Shapiro maintains that many genome changes that occur naturally operate by similar molecular DNA rearrangements to those applied intentionally by scientists using genetic engineering techniques developed over the last few decades. For example, transposable elements may be amplified and moved to different locations in the genome. These DNA changes have been found to result in distributed genomic networks for the execution of a wide range of complex traits in fungi, diatoms, plants and animals, such as flower development, the vertebrate body plan, viviparous reproduction and nervous system development in various mammals.

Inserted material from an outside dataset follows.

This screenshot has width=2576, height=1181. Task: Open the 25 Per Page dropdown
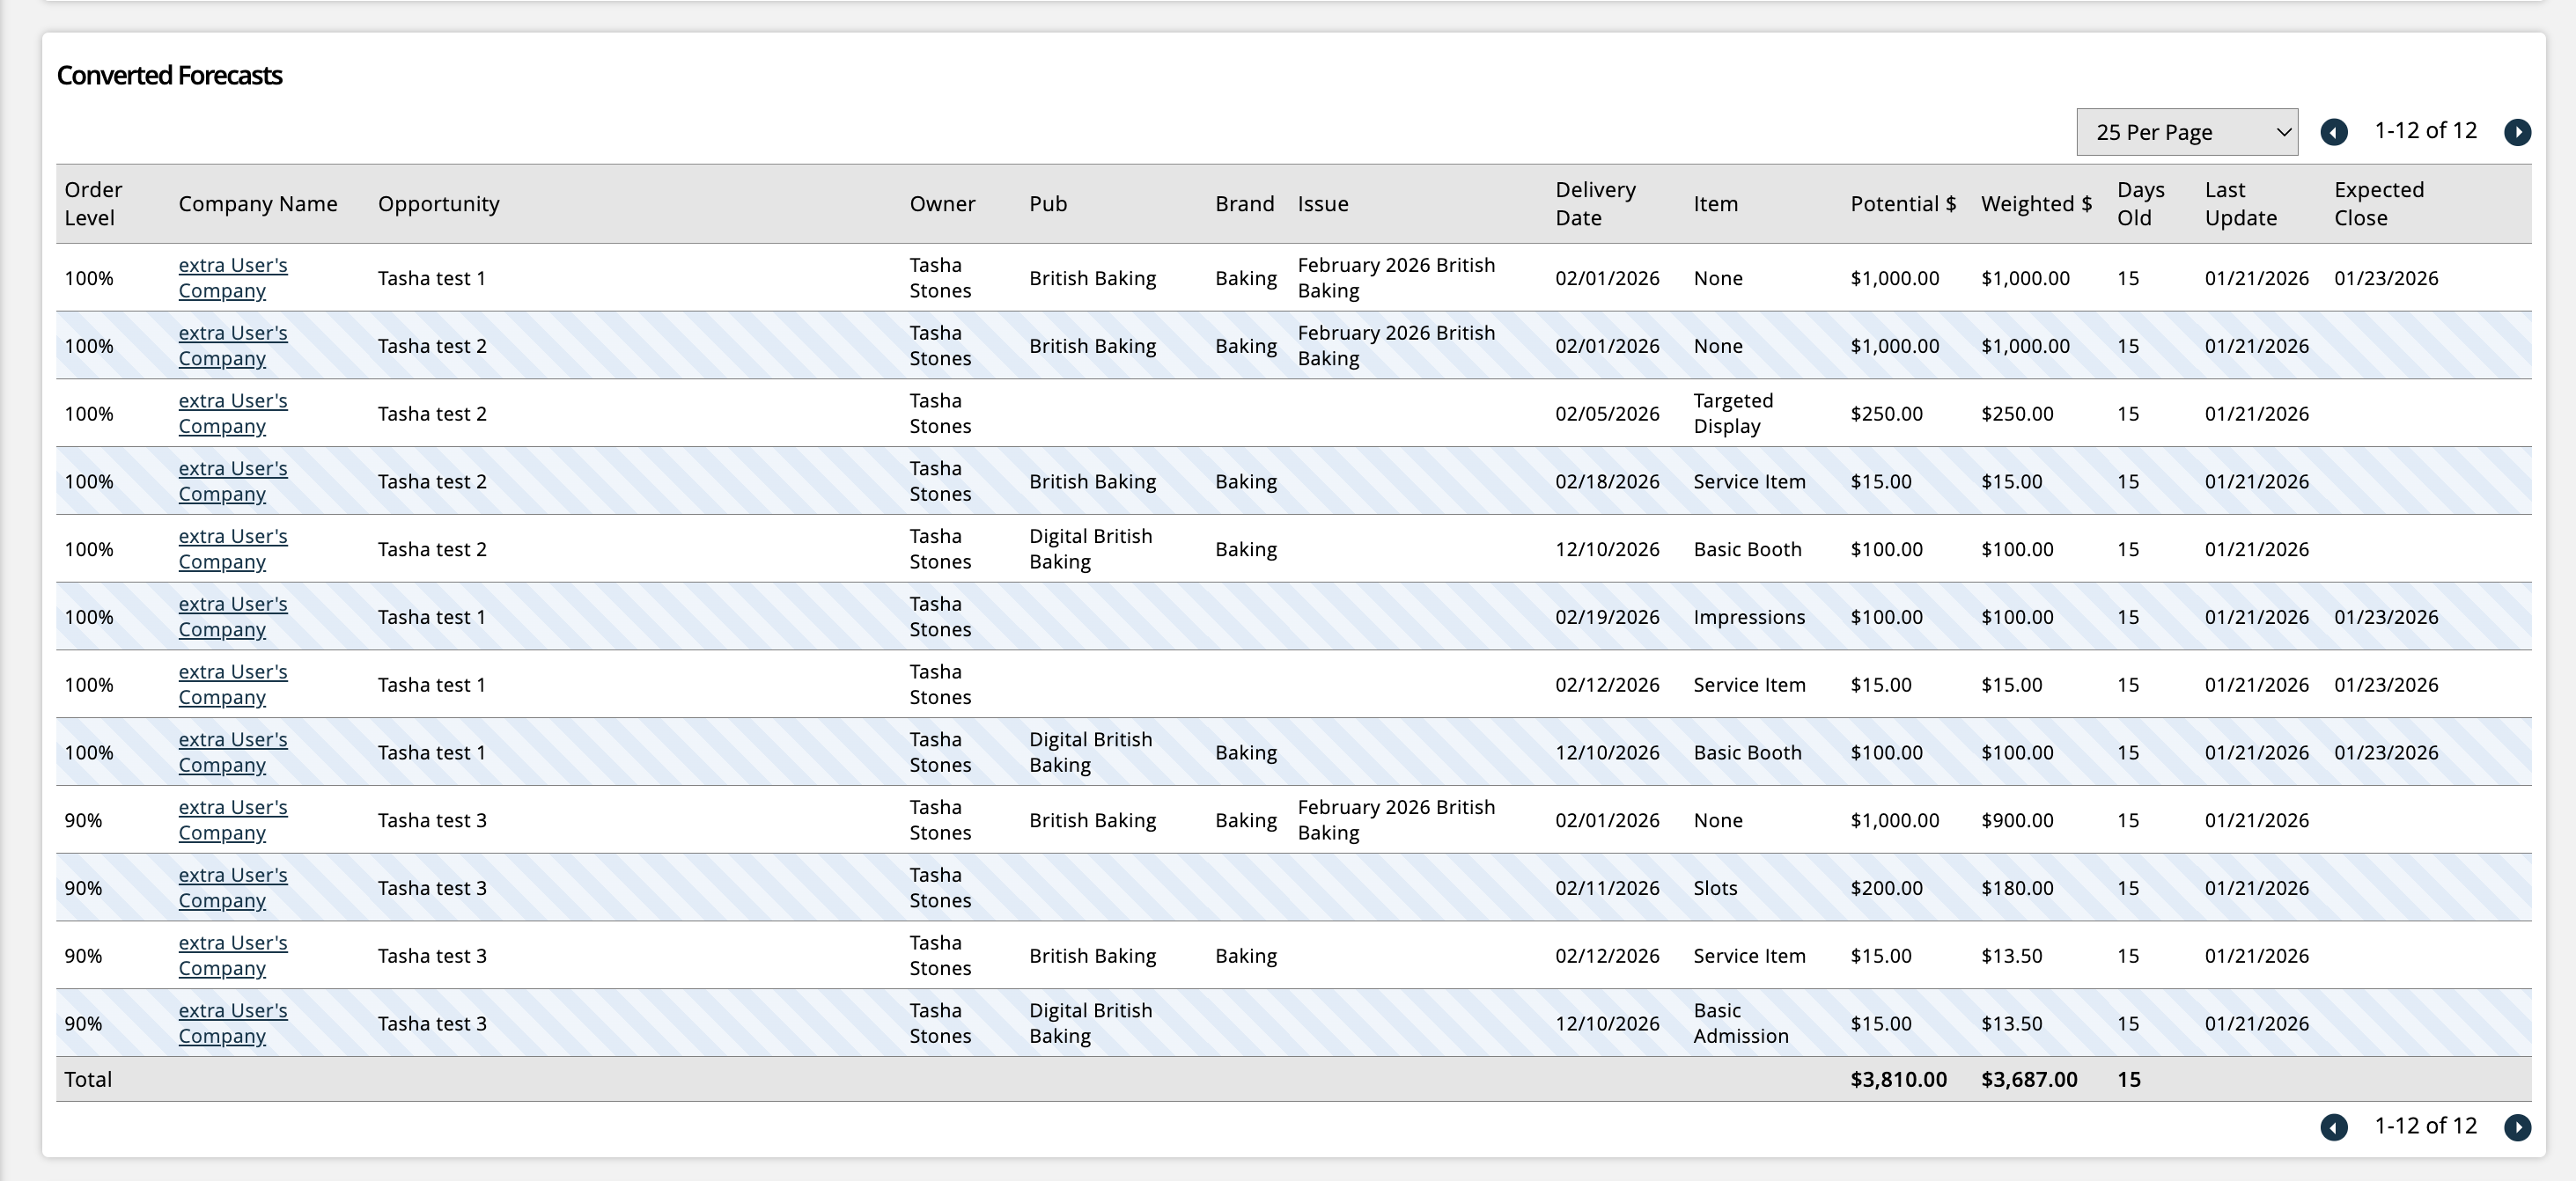(x=2186, y=132)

==The Third Way of Evolution==

Shapiro and Denis Noble established The Third Way of Evolution (TWE) project in 2014. The TWE which is also known as the "Integrated Synthesis" shares many similarities with the extended evolutionary synthesis but is more extreme in its claims. The TWE consists of a group of researchers who provide a middle path "Third Way" alternative to creationism and the modern synthesis. The TWE predicts that the modern synthesis will be replaced with an entirely new evolutionary framework. As of 2023 only a very small minority of evolutionary biologists currently support the TWE and it has been described as a "fringe movement".

==Awards and honors==
Shapiro was elected to Phi Beta Kappa in 1963 and was a Marshall Scholar from 1964 to 1966. He won the Darwin Prize Visiting Professorship of the University of Edinburgh in 1993. In 1994, he was elected as a fellow of the American Association for the Advancement of Science for "innovative and creative interpretations of bacterial genetics and growth, especially the action of mobile genetic elements and the formation of bacterial colonies." And in 2001, he was made an honorary officer of the Order of the British Empire for his service to the Marshall Scholarship program. In 2014 he was chosen to give the 3rd annual "Nobel Prize Laureate - Robert G. Edwards" lecture

==Selected publications==
Shapiro edited the books Mobile Genetic Elements (Academic Press, 1983) and, with Martin Dworkin, Bacteria as Multicellular Organisms (Oxford University Press, 1997). He is the author of Evolution: A View from the 21st Century (FT Press Science, 2011, ISBN 978-0-13-278093-3).

In 2022 Shapiro published a greatly expanded and updated second edition of Evolution: A View from the 21st Century (Cognition Press, ISBN 978-1-7374987-0-4).

Shapiro, Denis Noble, Peter A. Corning, Addy Pross and Stuart A. Kauffman authored 2023's Evolution "On Purpose": Teleonomy in Living Systems in 2023.